Haseeb Raza

Core Team

Haseeb Raza

AI Research

Master Student

About

Haseeb Raza is a computer scientist working at the intersection of agentic AI, large language models, and responsible AI. As a final-year BSc student at Eötvös Loránd University, he combines academic research with hands-on engineering experience across industry and scientific settings. At the Agentic Systems Lab at ETH Zurich, he focuses on how multi-agent LLM systems can make scientific workflows more rigorous, transparent, and scalable. Alongside this, he studies bias in language models at ELTE’s Research Center for Computational Social Science and builds multilingual LLM applications as a Software Engineer at Infineon Technologies. He also founded the ELTE Data Science Club, growing it into a community of more than 100 members. His work is driven by a clear theme: building AI systems that do not just generate language, but support better reasoning, evaluation, and decision-making in high-stakes domains.

Research Areas

01Multi-agent reasoning
02Scientific AI evaluation
03Responsible LLM systems

Project

Agentic Scientific Review Systems

Haseeb is developing agentic AI systems designed to support scientific review and research evaluation.

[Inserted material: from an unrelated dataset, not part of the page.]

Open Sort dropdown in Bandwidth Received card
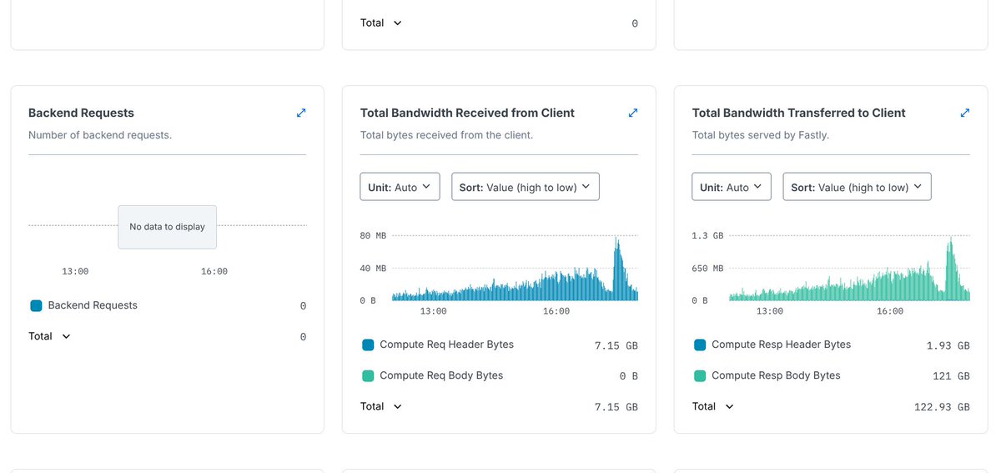This screenshot has width=1001, height=473. [x=525, y=187]
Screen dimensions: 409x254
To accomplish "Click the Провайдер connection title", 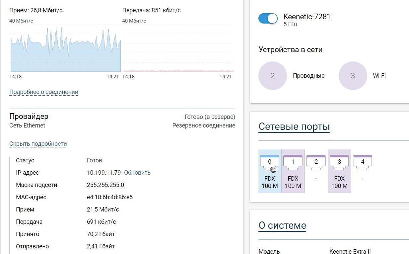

His project explores how multiple specialized language model agents can act as structured co-reviewers for research papers, each focusing on dimensions such as methodology, clarity, novelty, reproducibility, and technical consistency. Rather than producing a single undifferentiated judgment, the system decomposes evaluation into explicit analytical steps, creating more transparent and explainable feedback for human researchers, reviewers, and decision-makers. The goal is not to replace expert review, but to build an intelligent layer that helps surface weaknesses, improve paper quality, and make complex scientific assessment more efficient. From a scientific perspective, the project investigates an important question in modern AI: how agentic LLM architectures can be designed to reason more reliably in domains where precision, justification, and traceability matter. Scientific peer review is a particularly demanding testbed because it requires structured reasoning, sensitivity to uncertainty, and the ability to weigh multiple criteria at once. By studying how multi-agent systems critique, compare, and refine each other’s outputs, this work contributes to broader research on trustworthy AI, evaluation frameworks, and the use of language models in knowledge-intensive environments. It also offers a practical setting for understanding how explainability and reproducibility can be improved in AI-assisted scientific workflows. Scientific publishers, funding bodies, university labs, R&D organizations, and deep-tech investors all face growing volumes of technical material that require fast but careful evaluation. A system that can flag methodological concerns, summarize risks, and highlight scientific or technical strengths could meaningfully reduce the time and cost of expert assessment while improving consistency. Beyond publishing, the same infrastructure could support technical due diligence, internal research scouting, and innovation evaluation across industry. In practice, this creates a strong foundation for a research intelligence capability that helps organizations make better, faster decisions on complex technical work.